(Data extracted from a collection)
☆ ☆ ☆ ☆ ☆

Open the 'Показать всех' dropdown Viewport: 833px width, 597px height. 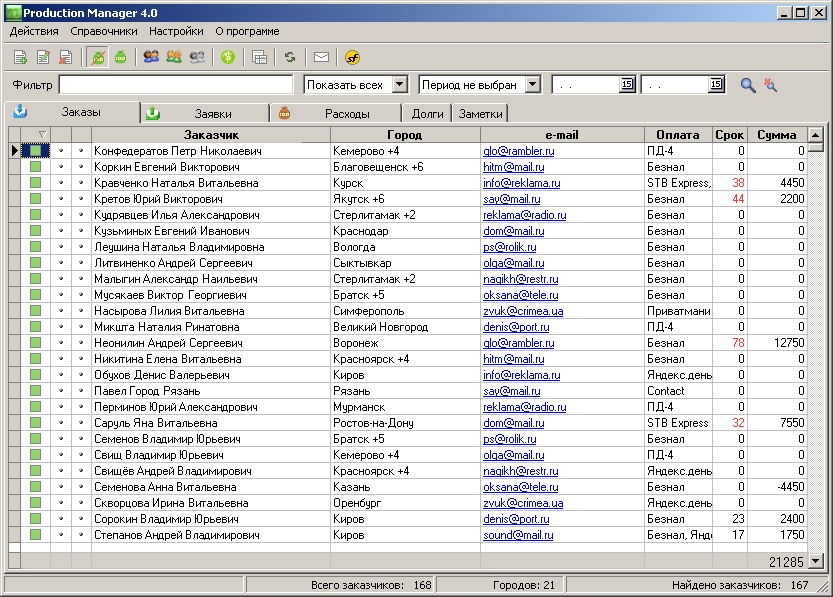tap(400, 85)
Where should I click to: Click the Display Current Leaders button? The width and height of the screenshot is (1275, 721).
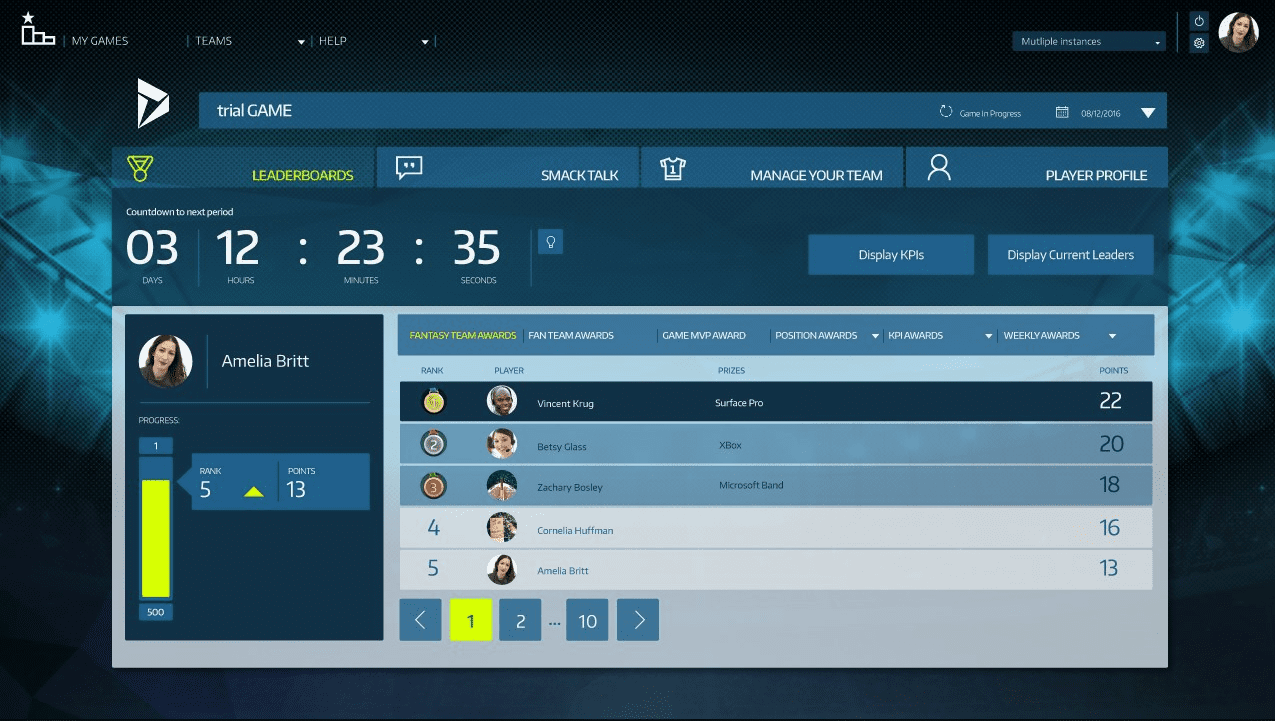(x=1070, y=255)
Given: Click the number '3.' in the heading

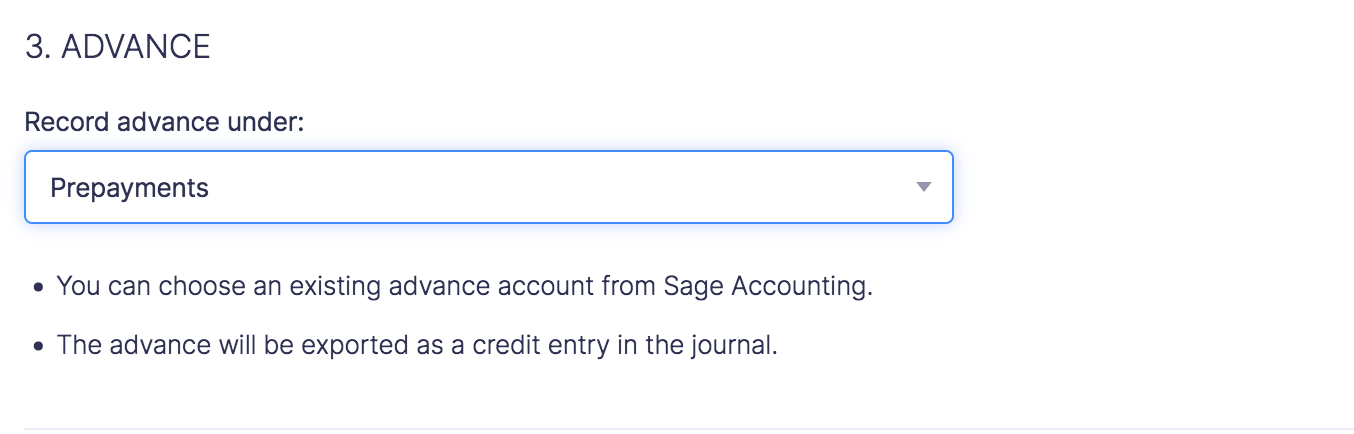Looking at the screenshot, I should [x=38, y=47].
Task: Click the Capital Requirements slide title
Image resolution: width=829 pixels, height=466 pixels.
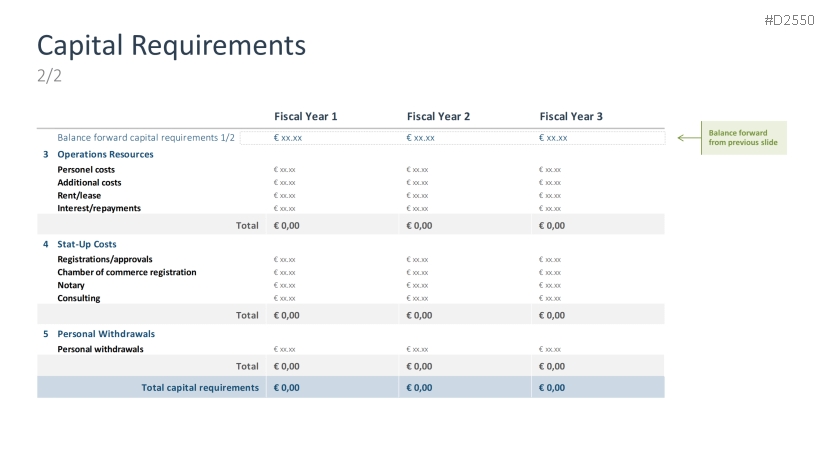Action: pyautogui.click(x=171, y=45)
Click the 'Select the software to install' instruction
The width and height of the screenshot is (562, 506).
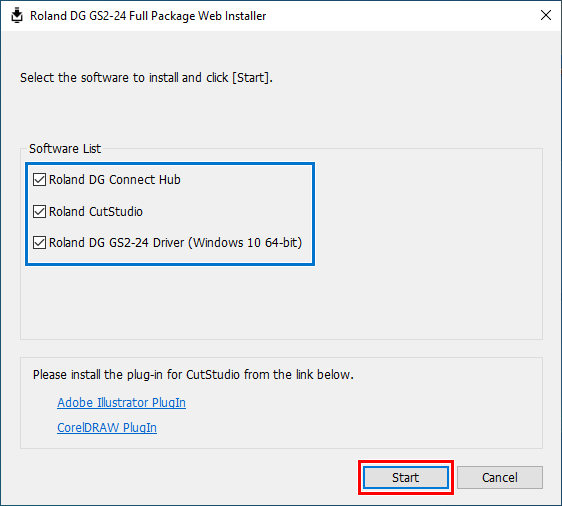tap(146, 77)
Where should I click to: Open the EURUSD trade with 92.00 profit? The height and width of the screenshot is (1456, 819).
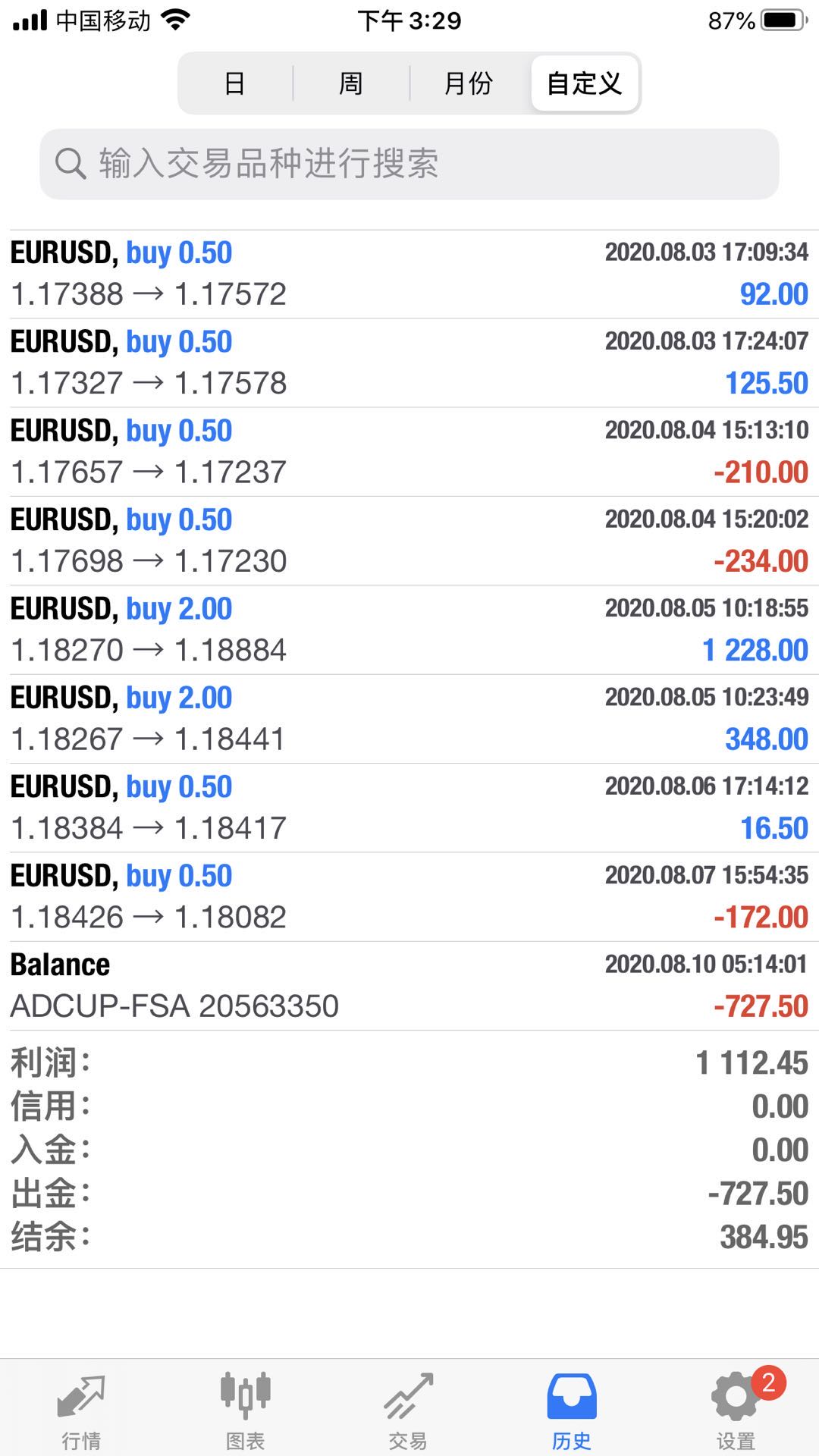click(410, 274)
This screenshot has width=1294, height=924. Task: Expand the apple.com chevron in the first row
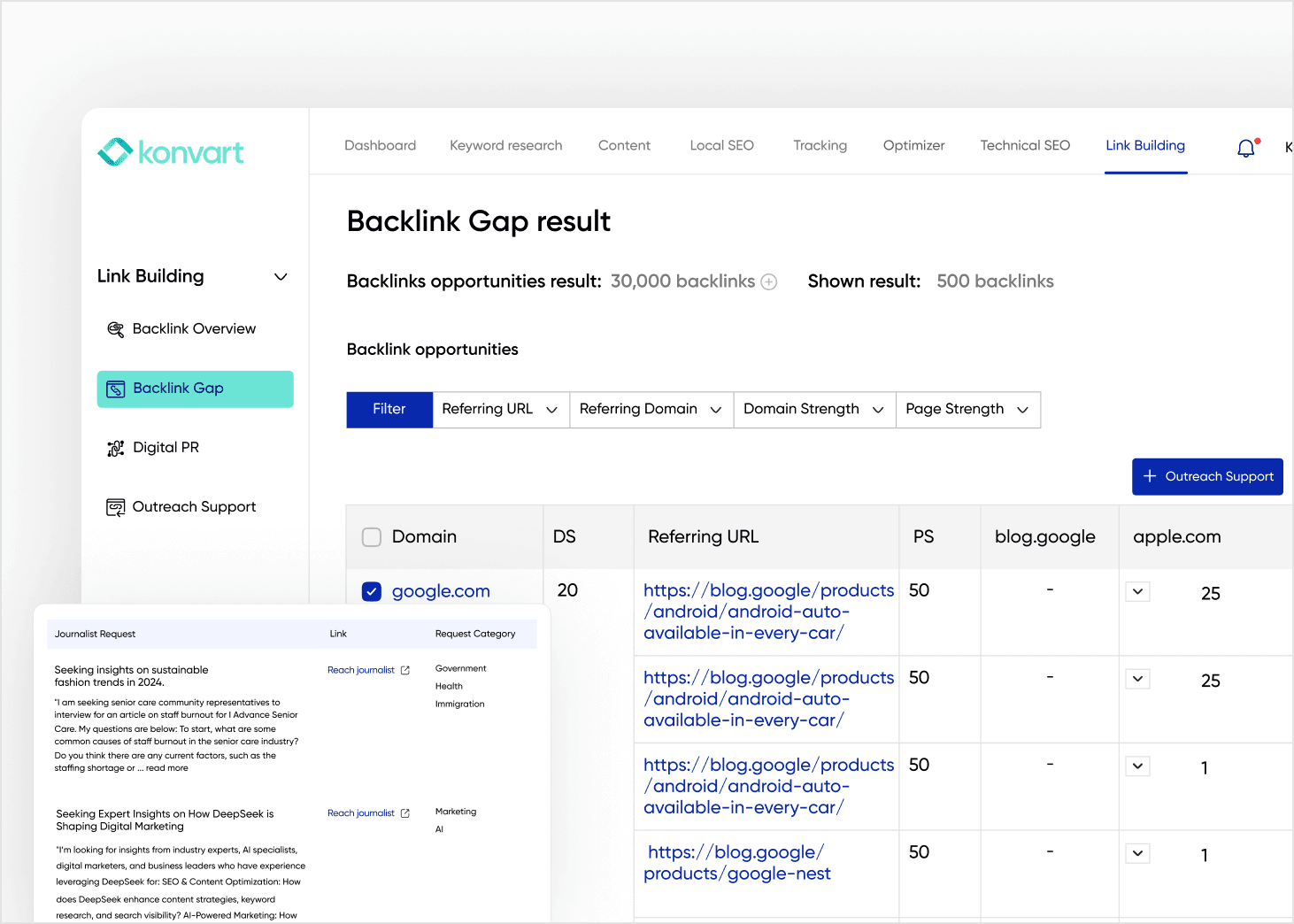click(x=1137, y=591)
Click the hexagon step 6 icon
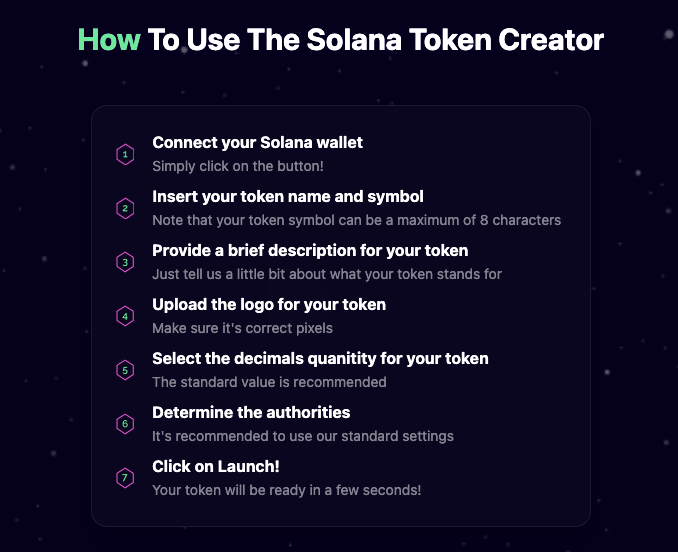 (125, 424)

☆ ☆ ☆ ☆ ☆

▶ [EXERCISE REQUIREMENTS]: Transcribe only the lines above that start at the line containing "Given: Click the number '3.' in the heading" and end at the line containing "Click the 'Select". Omit pictures.

▶ [RESULT FOR THIS TASK]:
Given: Click the number '3.' in the heading

Looking at the screenshot, I should [x=38, y=47].
Task: Click the Capital Requirements slide title
Image resolution: width=829 pixels, height=466 pixels.
Action: pyautogui.click(x=171, y=45)
Click the 'Select the software to install' instruction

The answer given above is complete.